Collection of functions for processing text

pip install NwalaTextUtils==0.0.3



Collection of text processing Python functions.

Installation Options

Installation after installing boilerpipe dependency

$ pip install NwalaTextUtils


$ git clone https://github.com/oduwsdl/NwalaTextUtils.git
$ cd NwalaTextUtils/; pip install .; cd ..; rm -rf NwalaTextUtils;

Installation within Docker container

$ docker run -it --rm --name NwalaTextUtils -v "$PWD":/usr/src/myapp -w /usr/src/myapp python:3.7-stretch bash
$ pip install NwalaTextUtils

Function Documentation and Usage Examples

Dereference URI with derefURI(uri, sleepSec=0, timeout=10, sizeRestrict=4000000, headers={}):

Returns HTML text from uri. Set sleepSec (sleep seconds) > 0 to throttle (sleep) request.

  • (int) sleepSec: Default = 0. The number of seconds to sleep before the request.

  • (int) timeout: Default = 10. Argument passed to timeout of requests.get

  • (int) sizeRestrict: Default = 4,000,000 (~4 MB). Maximum size of HTML payload. If Content-Length exceeds this size, content would be discarded.

  • (dict) headers: Default = {}. User-supplied HTTP Request headers. If default is not specified, then getCustomHeaderDict() is called to fill this value with sensible defaults.

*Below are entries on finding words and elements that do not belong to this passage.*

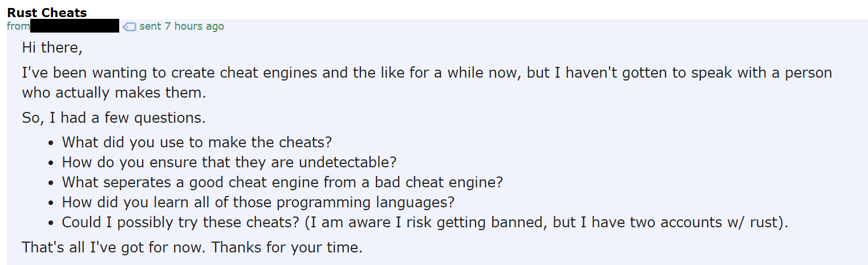Open the redacted sender's profile link
The image size is (868, 265).
point(75,26)

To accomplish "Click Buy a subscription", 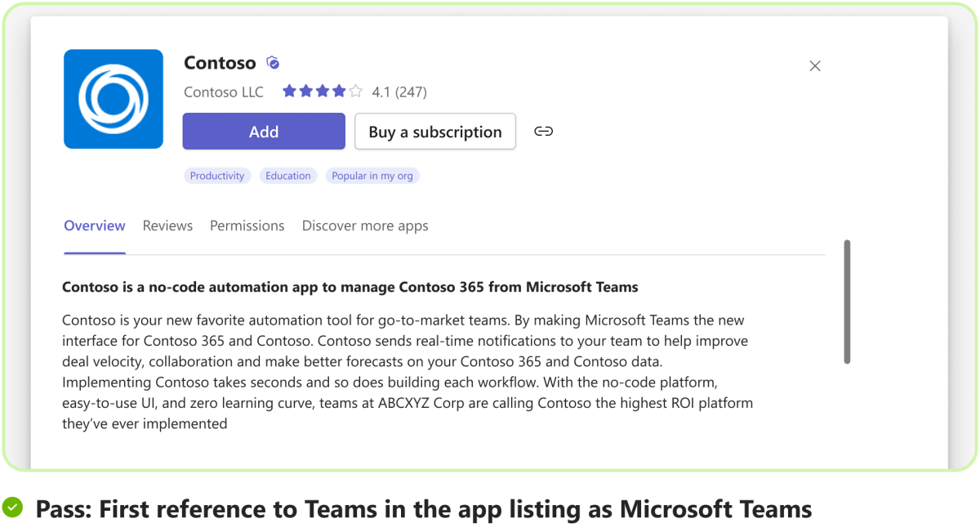I will tap(434, 131).
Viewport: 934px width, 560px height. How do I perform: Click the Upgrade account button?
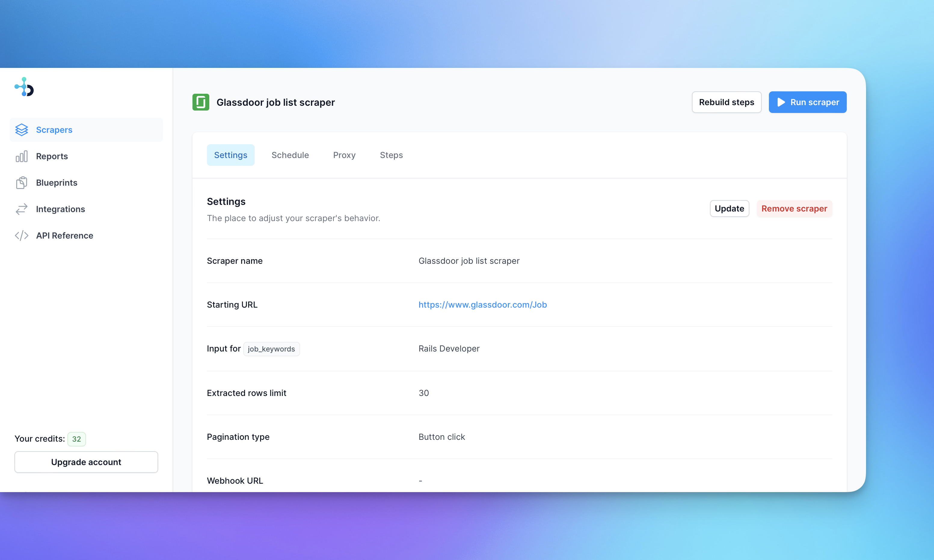tap(86, 462)
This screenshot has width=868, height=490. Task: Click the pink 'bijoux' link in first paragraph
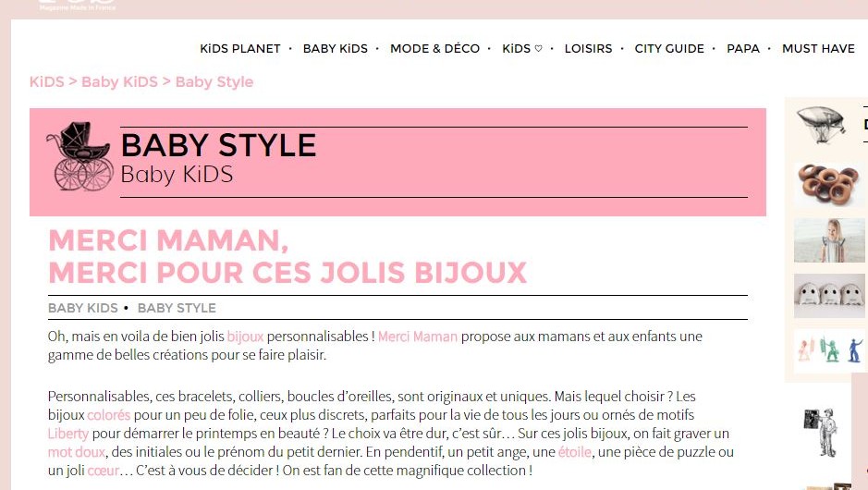(245, 337)
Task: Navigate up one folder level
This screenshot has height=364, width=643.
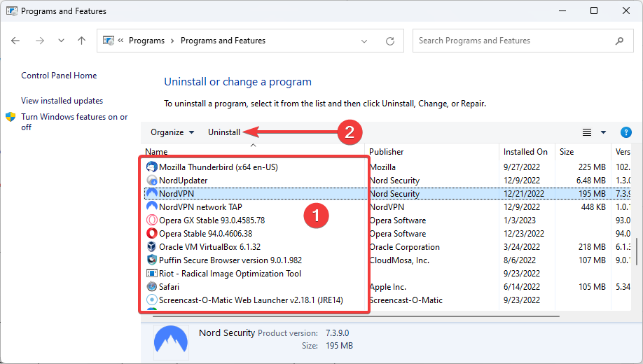Action: 81,41

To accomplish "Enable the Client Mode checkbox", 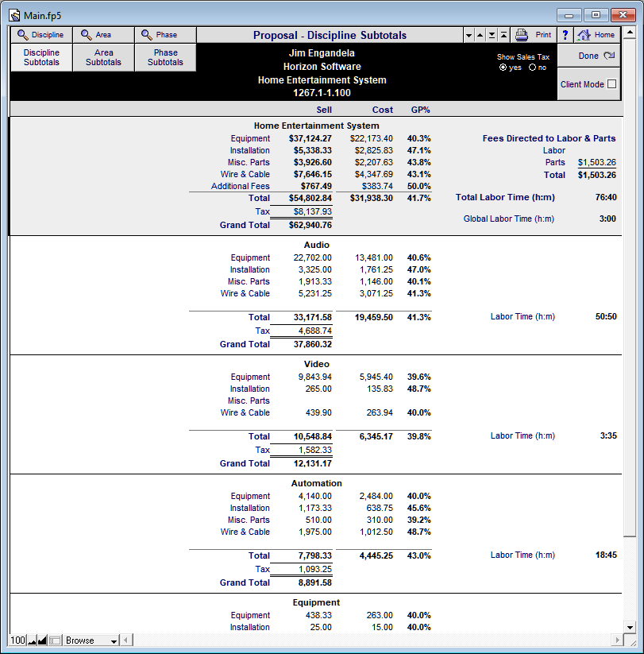I will [612, 84].
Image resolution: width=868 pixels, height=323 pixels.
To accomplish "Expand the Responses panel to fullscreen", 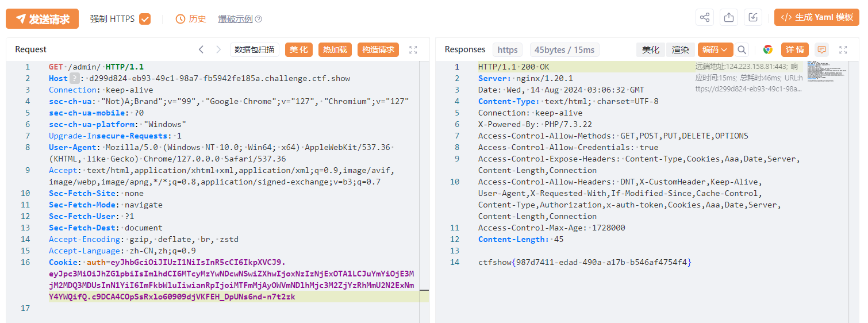I will (x=843, y=50).
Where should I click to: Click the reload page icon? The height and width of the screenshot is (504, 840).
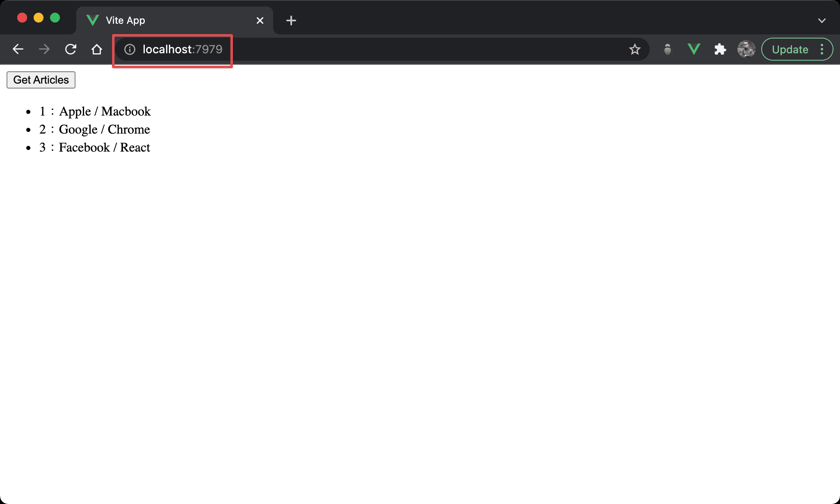(71, 49)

Remove boilerplate from HTML with cleanHtml(html, method='boilerpy3'):

Returns plaintext after removing HTML boilerplate from html using either the default recommended boilerplate removal method, python-boilerpipe or NLTK's regex method.

Extract HTML Page title with getPgTitleFrmHTML(html):

Returns text from within HTML title tag.

Usage example of derefURI(), cleanHtml(), and getPgTitleFrmHTML():
from NwalaTextUtils.textutils import derefURI
from NwalaTextUtils.textutils import cleanHtml
from NwalaTextUtils.textutils import getPgTitleFrmHTML

uri = 'https://time.com/3505982/ebola-new-cases-world-health-organization/'

html = derefURI(uri, 0)
plaintext = cleanHtml(html)
title = getPgTitleFrmHTML(html)

print('title:\n', title.strip(), '\n')
print('html prefix:\n', html[:100].strip(), '\n')
print('plaintext prefix:\n', plaintext[:100].strip(), '\n')
Dereference and Remove Boilerplate from URIs in parallel with parallelGetTxtFrmURIs(urisLst, updateRate=10):
  • (list) urisLst: The list of URIs to dereference and remove boilerplate from.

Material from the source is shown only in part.